I admire the sophisticated, effete city gal schooled on the mores of the time and place. As I’m a simple country bumpkin with cows and orchards, opposites attract.
It worked. She’s a fine-looking gal. No super-model nor Hollywood blond caricature, but real.
At one time, behind that serene face ticked a marvelously-orchestrated brain, a factory of prose and ideas, of speeches to be delivered by luminaries of the time. What happened, Peggy? We miss you!
It’s what’s one the inside that counts.
In the words of Michael Savage she’s an empty skirt.
There’s nothing worse than an old useless horse...
A couple of points here, and then you can flame away.
One, I think you construed Noonan's point 180 degrees backward. She was pointing out that, with that "Sixpack" trope, Sarah Palin had fallen into the bad, Hillaryesque habit of playing identity-group politics, whereas in Jacksonian America -- that is, Goldwater's and Reagan's America -- there is only one valid "identity group", and that is the People.
Two, people going off together and playing Algonquin-Club snob or Bohemian snob or Georgetown snob or this little group or that little group, and thinking of people in terms of "types" (although there is some sidewalk sociology to them) is actually not American thinking, but imported European thinking.
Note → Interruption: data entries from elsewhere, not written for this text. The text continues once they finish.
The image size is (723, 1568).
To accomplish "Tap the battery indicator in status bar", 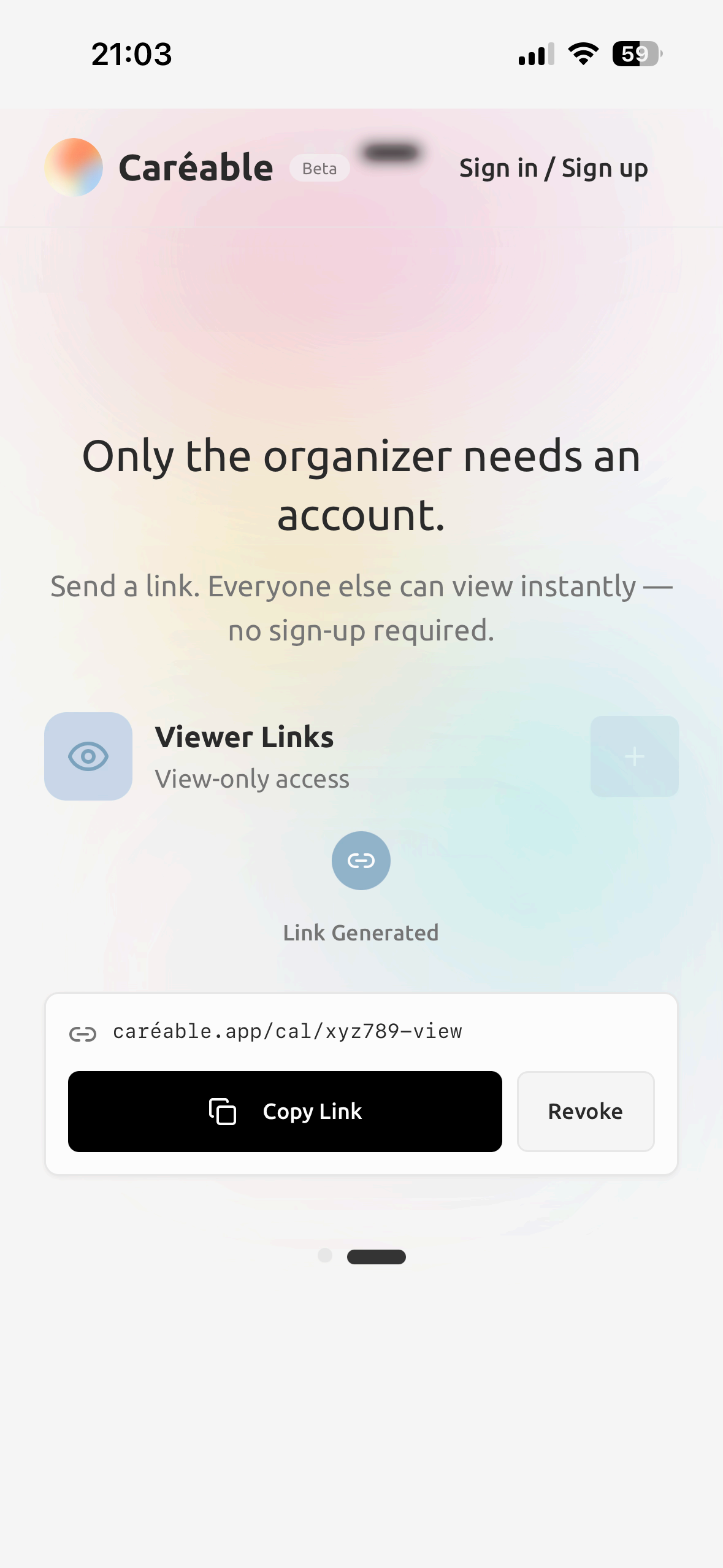I will coord(637,54).
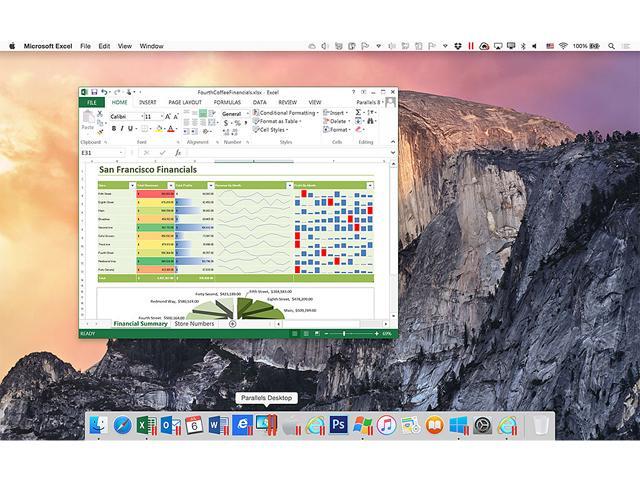The image size is (640, 480).
Task: Open Photoshop from the dock
Action: [x=338, y=425]
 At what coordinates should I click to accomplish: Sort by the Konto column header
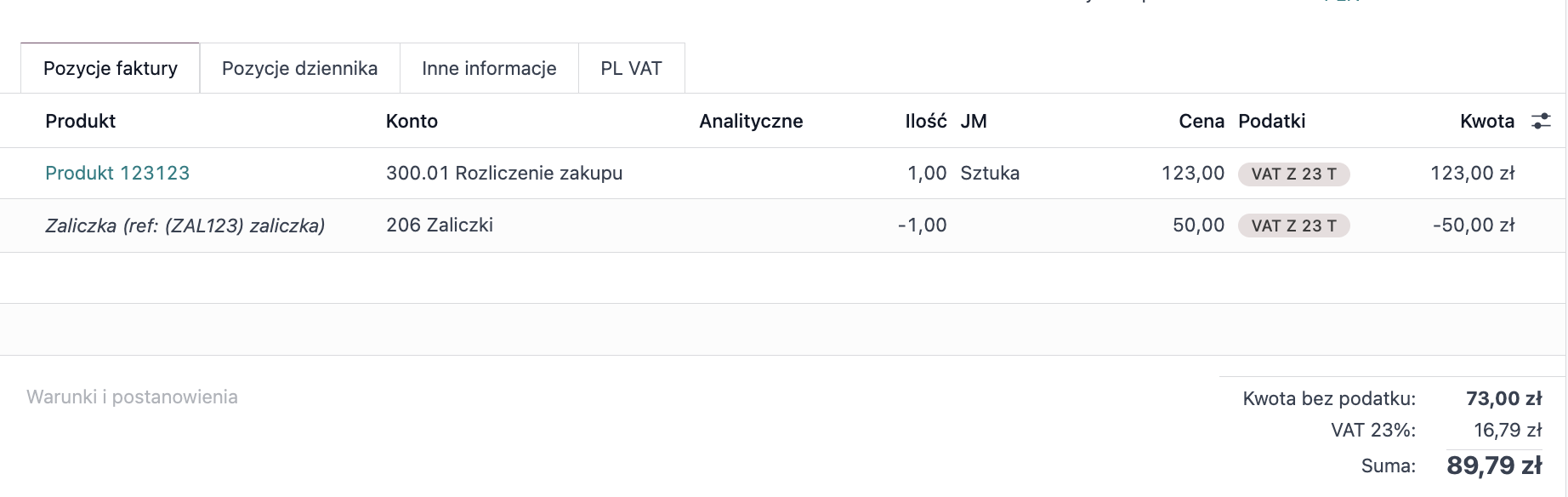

Specifically, it stinks of social Darwinism, eugenics, pan-Germanism, vanguardism, Bolshevism, antisemitism, class-warfare(ism), and all the other 19th-century "isms" that got 60 million people killed in the 20th century, and set huge American armies in motion to go kick the crap out of people who were spreading that stuff around and killing each other in fantastic numbers never before imagined.
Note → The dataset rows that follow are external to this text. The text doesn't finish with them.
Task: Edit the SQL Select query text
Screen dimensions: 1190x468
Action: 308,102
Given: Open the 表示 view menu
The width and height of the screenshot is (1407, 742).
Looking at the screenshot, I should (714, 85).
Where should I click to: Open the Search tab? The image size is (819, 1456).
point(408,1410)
Three, a little populism doesn't hurt if the other side are being elitist snobs (elitist as hell, and vanguardist), but I think that Noonan is pointing out that you can't let yourself lose your bearings to that kind of thinking; if you do, Hillary wins. If you are a conservative, you have to stick to principles, not group-centered politics which is identity politics and tribal politics and race-pimp politics. That, I think, is her larger point.
Four, that all said, I think it's also true that there is a snob factor at work in the decisions of certain Wall Street Wing GOP'ers to take a walk, or to shank Palin out of hand. Chris Buckley's endorsement of Obama is the best example. He cannot possibly think Obama represents a party of principles, rather than a movement of power-junkies toward what they deem to be the central neural plexus of American society, from which they hope to mass-manipulate every man, woman, and child within the borders of the United States. Buckley cannot possibly be throwing in with UltraTermite Moulitsas of the Daily Kos. He might as well eat a gun and call it creme brulee.
But if such snobbery is the case with Peggy Noonan, I don't think it is demonstrated either with the quoted essay, or with your alternative quote on the subject of Sarah Palin's "Sixpack" remarks. On the latter, IMHO Noonan is closer to the conservative-Republican ideal than Sarah was. Which isn't to hack Sarah; but her "Six-Pack" motif -- wherever it came from -- isn't the best rallying cry for Republican principles, which are the conservative movement's stock in trade. At best, you could say it's shorthand for Bill Buckley's famous quote about the Boston telephone book, but Sarah has to spell it out better.
Peggy and Chris Buckley, perfect match on e-harmony.com
I wouldn’t say Noonan is a snob, I will say that she lacks a organic imagination, for Real America, Governor Palin fires the imagination based on her achievements and her life story, for the staid, Intellegentsia Crowd, she is akin to a female Daniel Boone with the intellectual curiosity of gnat.
That makes the whole discussion boil down to what appeals to whom, and in that sense the Peggy Noonan’s of the world will never understand the attraction to Governor Palin.
She owes her being anything other than a Long Island housewife or a buyer at Macys to her work with Ronald Reagan, himself a man who rose from truly humble origins. Of course, he rose in a milieu of humble men and women made good - Hollyweird - and only later moved in more elite social circles. But, even then, it was in the California context, where society has always been more open.